Джесси обычно всегда была готова по мере своих сил оказывать помощь нуждающимся, и каждая соотечественница ее матери могла заранее рассчитывать на ее содействие, но обращение к ней Густава Зандова с подобной просьбой вызвало в ней недоверие. По ее мнению, он вовсе не был человеком, способным бескорыстно принимать участие в ближнем. Без сомнения, этот эгоист руководствовался еще и другими мотивами, а потому она сдержанно ответила ему:

– Меня это очень поражает. Я должна принять в свой дом совершенно постороннюю особу, которая к тому же, как вы сами говорите, не имеет никаких рекомендаций?

– Я беру на себя полную ответственность за нее… какой бы вы ни потребовали, – оживленно заговорил Густав.

– Ах, вот как? – воскликнула Джесси. У нее мелькнула смутная надежда: столь страшное для нее предложение можно было бы оттянуть на неопределенное время; внезапно появился выход, которого она никак не предполагала. Поэтому она промолвила: – Кажется, вы очень хорошо знаете свою протеже и весьма интересуетесь ею?
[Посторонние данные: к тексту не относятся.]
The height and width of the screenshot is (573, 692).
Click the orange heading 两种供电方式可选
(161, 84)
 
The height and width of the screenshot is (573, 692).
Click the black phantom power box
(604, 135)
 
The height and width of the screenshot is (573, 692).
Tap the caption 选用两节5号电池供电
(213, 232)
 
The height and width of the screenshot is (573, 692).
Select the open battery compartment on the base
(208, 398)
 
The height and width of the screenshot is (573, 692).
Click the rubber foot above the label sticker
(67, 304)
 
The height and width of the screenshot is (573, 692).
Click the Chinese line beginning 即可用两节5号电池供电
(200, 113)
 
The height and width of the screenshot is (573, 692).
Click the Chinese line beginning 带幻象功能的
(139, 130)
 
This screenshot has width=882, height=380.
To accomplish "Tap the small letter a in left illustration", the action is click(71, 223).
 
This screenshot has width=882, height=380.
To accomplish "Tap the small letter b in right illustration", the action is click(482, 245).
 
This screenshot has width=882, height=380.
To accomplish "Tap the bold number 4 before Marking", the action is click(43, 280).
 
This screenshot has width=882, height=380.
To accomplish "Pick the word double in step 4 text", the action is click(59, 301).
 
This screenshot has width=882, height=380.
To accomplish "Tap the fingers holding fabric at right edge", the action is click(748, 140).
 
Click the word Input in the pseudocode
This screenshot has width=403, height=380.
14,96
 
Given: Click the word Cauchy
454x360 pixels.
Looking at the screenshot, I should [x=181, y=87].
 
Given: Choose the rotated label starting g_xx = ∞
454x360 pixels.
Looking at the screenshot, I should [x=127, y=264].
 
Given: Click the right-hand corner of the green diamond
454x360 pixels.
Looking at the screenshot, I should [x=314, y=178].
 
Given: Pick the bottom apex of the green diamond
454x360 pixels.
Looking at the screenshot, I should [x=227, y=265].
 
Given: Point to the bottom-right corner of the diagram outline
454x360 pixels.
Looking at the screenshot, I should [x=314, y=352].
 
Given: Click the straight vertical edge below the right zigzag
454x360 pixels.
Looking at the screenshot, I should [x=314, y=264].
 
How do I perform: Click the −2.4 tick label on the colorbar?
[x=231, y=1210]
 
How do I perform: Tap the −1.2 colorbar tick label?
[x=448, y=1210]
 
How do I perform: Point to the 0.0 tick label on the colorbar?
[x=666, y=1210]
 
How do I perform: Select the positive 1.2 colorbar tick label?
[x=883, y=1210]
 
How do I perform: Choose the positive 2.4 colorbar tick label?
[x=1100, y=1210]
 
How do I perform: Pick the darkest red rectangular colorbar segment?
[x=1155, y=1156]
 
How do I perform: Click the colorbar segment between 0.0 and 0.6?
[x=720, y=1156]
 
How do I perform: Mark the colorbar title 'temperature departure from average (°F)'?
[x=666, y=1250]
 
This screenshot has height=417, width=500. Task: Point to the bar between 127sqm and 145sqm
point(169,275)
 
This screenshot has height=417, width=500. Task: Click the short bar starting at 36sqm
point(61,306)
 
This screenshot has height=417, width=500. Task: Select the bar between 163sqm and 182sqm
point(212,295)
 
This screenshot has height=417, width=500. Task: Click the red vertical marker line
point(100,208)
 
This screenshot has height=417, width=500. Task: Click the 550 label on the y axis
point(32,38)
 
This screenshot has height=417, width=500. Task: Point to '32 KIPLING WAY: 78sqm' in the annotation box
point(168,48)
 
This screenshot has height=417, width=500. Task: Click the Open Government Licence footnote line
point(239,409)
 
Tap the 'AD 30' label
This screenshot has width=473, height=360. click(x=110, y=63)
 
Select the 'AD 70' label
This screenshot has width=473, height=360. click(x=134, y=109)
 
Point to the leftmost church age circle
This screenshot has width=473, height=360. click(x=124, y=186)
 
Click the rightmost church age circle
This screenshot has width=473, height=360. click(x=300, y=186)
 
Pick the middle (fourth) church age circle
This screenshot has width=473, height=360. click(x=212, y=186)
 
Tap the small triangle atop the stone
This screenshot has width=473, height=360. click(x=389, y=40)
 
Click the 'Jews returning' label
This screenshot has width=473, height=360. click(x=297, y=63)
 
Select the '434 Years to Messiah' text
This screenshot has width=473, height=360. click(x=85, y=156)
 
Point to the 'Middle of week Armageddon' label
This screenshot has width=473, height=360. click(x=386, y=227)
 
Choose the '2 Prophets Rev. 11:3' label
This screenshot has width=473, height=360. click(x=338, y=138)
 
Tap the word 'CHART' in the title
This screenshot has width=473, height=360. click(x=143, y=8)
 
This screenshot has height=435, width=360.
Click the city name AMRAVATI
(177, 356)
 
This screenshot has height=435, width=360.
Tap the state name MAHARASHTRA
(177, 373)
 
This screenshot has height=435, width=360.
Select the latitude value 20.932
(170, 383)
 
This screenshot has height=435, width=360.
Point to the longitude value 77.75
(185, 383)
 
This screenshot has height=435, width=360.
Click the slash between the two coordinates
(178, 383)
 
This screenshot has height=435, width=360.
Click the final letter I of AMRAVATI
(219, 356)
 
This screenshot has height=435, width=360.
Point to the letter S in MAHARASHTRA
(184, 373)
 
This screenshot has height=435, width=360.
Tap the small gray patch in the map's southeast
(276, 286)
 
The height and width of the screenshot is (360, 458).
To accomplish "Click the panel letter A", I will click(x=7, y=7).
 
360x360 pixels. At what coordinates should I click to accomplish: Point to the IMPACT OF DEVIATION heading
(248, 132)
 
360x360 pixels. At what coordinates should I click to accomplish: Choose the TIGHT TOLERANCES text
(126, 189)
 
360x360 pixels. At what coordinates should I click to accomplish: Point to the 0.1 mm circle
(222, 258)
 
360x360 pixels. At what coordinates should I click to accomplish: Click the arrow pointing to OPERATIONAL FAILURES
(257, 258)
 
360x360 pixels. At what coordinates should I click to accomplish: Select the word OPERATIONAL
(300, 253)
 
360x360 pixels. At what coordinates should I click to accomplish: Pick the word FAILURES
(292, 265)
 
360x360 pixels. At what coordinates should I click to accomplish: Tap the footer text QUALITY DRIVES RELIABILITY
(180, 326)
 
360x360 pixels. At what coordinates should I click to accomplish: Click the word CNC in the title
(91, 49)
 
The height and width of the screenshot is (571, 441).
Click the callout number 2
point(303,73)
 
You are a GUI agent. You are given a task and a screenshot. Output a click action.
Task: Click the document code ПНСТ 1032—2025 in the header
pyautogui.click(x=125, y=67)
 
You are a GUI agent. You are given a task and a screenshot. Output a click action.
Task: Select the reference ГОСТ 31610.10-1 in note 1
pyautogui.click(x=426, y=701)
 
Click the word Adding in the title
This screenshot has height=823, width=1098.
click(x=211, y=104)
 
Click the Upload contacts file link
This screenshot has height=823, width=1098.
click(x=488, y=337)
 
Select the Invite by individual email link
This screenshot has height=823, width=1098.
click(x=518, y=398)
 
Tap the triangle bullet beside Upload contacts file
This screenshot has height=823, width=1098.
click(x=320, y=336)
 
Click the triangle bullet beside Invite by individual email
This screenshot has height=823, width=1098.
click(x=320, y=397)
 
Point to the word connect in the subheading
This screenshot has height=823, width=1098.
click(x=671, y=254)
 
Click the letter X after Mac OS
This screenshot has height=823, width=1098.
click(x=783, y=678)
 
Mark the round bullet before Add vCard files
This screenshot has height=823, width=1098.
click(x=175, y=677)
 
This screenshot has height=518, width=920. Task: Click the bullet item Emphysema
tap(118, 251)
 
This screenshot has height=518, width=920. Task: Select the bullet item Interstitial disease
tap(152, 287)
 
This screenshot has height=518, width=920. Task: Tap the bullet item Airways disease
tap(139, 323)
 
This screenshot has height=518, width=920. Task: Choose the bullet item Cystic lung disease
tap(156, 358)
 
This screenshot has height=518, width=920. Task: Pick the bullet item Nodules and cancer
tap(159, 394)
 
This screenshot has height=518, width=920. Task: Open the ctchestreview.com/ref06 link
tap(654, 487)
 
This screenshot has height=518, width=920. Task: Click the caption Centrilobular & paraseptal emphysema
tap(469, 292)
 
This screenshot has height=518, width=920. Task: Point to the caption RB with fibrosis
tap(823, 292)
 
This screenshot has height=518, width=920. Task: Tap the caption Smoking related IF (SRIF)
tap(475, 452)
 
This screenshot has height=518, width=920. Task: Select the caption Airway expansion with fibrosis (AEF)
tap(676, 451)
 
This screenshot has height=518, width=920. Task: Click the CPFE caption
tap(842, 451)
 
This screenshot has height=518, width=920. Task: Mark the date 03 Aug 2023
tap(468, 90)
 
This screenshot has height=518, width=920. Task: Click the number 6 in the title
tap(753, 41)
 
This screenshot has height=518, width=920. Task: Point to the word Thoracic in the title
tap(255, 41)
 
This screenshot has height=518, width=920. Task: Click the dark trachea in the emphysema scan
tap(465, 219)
– Совершенно верно! По отношению к сироте это – долг христианина.

– А я и не подозревала, что вы думаете столь по-христиански, мистер Зандов! – с иронией заметила Джесси.

– Значит, вы опять ошибались во мне, мисс Клиффорд, как и во многих иных случаях, – торжественно заявил Густав. – Там, где речь идет о гуманности, я мыслю и поступаю в высшей степени по-христиански.

При слове «гуманность» губы Джесси насмешливо дрогнули, но все же дело заинтересовало ее, а потому она спросила:

– Так вы, значит, желаете, чтобы я пригласила в наш дом…

– Мисс Фриду Пальм, так зовут эту девушку.

– Хорошо, я поговорю с дядей, и если он будет согласен…

– Нет, нет! Именно этого-то я и хотел бы избежать, – перебил ее Густав. – Я не желаю, чтобы брат узнал что-либо о моем участии в этом деле. Нельзя ли выдать мисс Фриду Пальм за вашу протеже, которую вам рекомендовала какая-нибудь нью-йоркская знакомая и которой именно вы оказываете приют? По вашему лицу я вижу, что подобное предложение довольно странно, но полагаюсь в данном случае на вашу благосклонность или немилость.

По лицу Джесси было действительно заметно, как сильно она поражена. Она смерила Густава долгим, испытующим взглядом:

– Конечно, это – крайне странное предложение! Вы открыто требуете, чтобы я перед своим опекуном разыграла настоящую комедию. Ради какой цели?

– Во всяком случае не ради худой, хотя до поры до времени она должна оставаться тайной!

– Вашу тайну нетрудно разгадать, – сказала Джесси насмешливо, но вместе с тем с чувством бесконечного облегчения от такого оборота дела. – Признайтесь откровенно, ваш интерес к этой барышне глубже и серьезнее, чем вы хотите это показать, и со вступлением ее в наш дом вы связываете совершенно определенные цели.

Густав, видимо, в совершенном отчаянии поник головой и со вздохом произнес:

– Сознаюсь в этом!

– И вы, конечно, имеете основания опасаться, что ваш брат враждебно отнесется к этому интересу?

– И в этом сознаюсь!

– По всей вероятности, мисс Пальм должна инкогнито войти в наш дом, чтобы попытаться завоевать симпатию дяди, пока вы не рискуете открыть ему правду?